2. Material and Methods

2.1 Reagents and animals

All cell culture reagents and media were purchased from Invitrogen Corp. (Carlsbad, CA) and chemicals were from Sigma-Aldrich Corp. (St. Louis, MO) unless otherwise mentioned. Recombinant human relaxin-2 was a gift from BAS Medical (San Mateo, CA). C57BL/6J female mice were obtained from Charles River Laboratories (Wilmington, MA).

2.2 Fibrochondrocyte Isolation and Culture

Temporomandibular joint (TMJ) disc fibrochondrocytes were isolated from 12-week-old female C57BL/6J mice as described previously (Wang et al., 2009) and cultured in α-MEM supplemented with 10% fetal bovine serum (FBS).

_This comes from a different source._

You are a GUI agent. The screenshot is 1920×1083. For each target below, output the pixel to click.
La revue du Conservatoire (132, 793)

The doses of siRNA, cDNA signaling inhibitors and optimal timeframe for each experiment were determined by preliminary dose-response and time course studies. A minimum of three early passage (P2 to P4) fibrochondrocyte preparations were used for each experiment.

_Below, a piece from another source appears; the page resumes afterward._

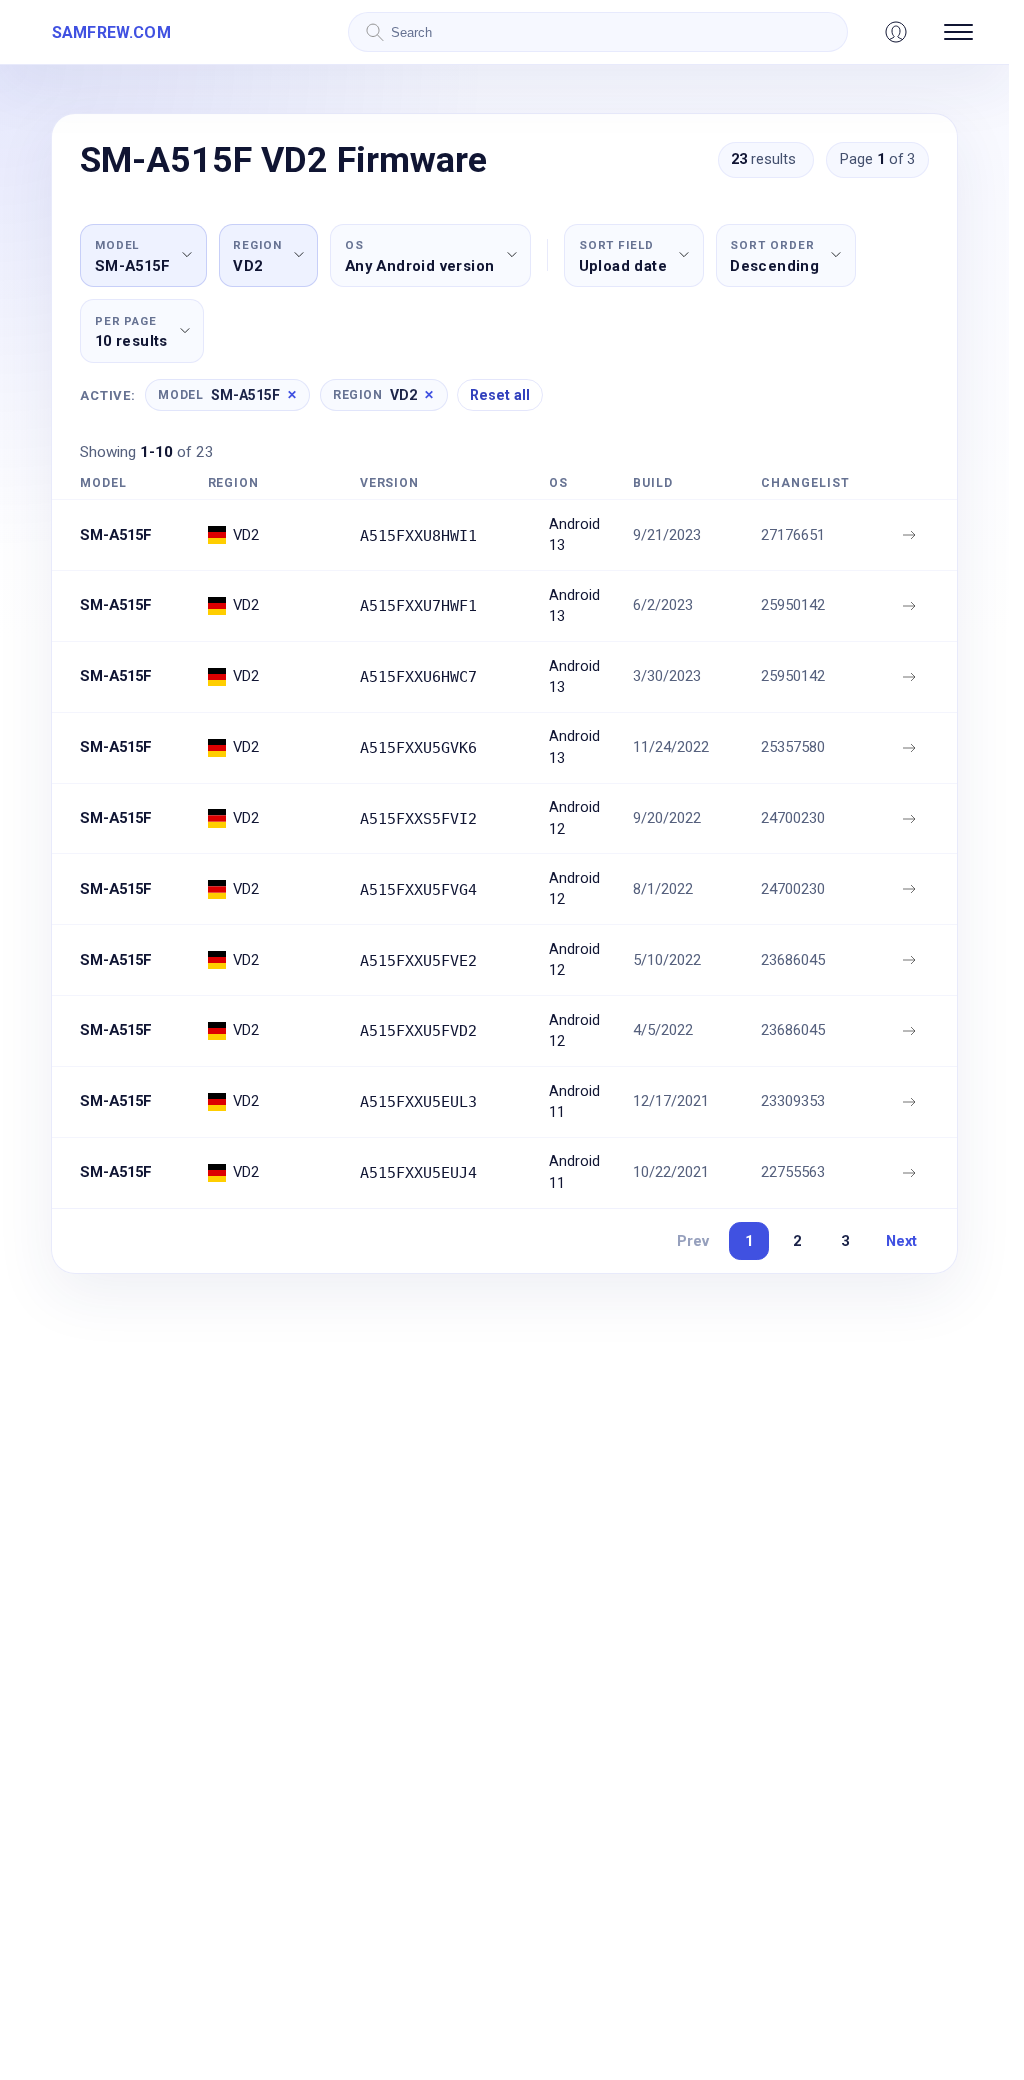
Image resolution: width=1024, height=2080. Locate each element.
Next (901, 1241)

2.3 Overexpression of Relaxin Receptors

The fibrochondrocytes were seeded at 1.0 × 106 cells / 6 cm dish and transfected after 16 hours with 2μg of RXFP1 cDNA, or RXFP2 cDNA (Hsu et al., 2000; Hsu et al., 2002) (both kindly provided by Dr Teddy Hsu) or control pcDNA vector (Qiagen, Valencia, CA) using Effectene transfection reagent according to the manufacturer’s instructions (Qiagen) in serum-free Opti-MEM media, with about 40 to 60% transfection efficiency. After 6 hours of incubation, the Opti-MEM was replaced with α-MEM containing 20% FBS plus antibiotics (1% penicillin/streptomycin) and maintained for a period of 12 hours. The cells were then washed and maintained in serum-free medium (α-MEM with 0.2% lactalbumin hydrolysate; LAH) for 4 hours, before being incubated in fresh serum-free medium with or without 0.1ng/ml relaxin. We used 0.1ng/ml of relaxin because it induces maximum levels of MMPs in fibrochondrocytes (Kapila and Xie, 1998), and because this is within the range of physiologic concentrations of relaxin in serum of cycling women (Petersen et al., 1995; Stewart et al., 1990). After 48 hours of incubation cell conditioned media, cell lysates, or mRNA were collected and stored at −80°C until assayed.

2.4 Suppression of Relaxin Receptors

The fibrochondrocytes were seeded at 1.0 × 106 cells per 6 cm dish and transfected after 16 hours with 250 pm RXFP1 or RXFP2 or control siRNA (sc-40178, sc-40180 and sc-37007, respectively; Santa Cruz Biotechnology, Santa Cruz, CA) using Lipofectamine 2000 (Invitrogen Corp.) in serum-free Opti-MEM media according to the manufacturer’s instructions. The siRNA combinations used are products of three target specific 20–25 nuleotide siRNAs. Lipofectamine was used to transfect siRNA since it provided adequate knockdown of the receptors of 50% or more, while being compatible with cell survival and health throughout the duration of the experiment. The remaining procedures were as described for the relaxin receptor overexpression experiments.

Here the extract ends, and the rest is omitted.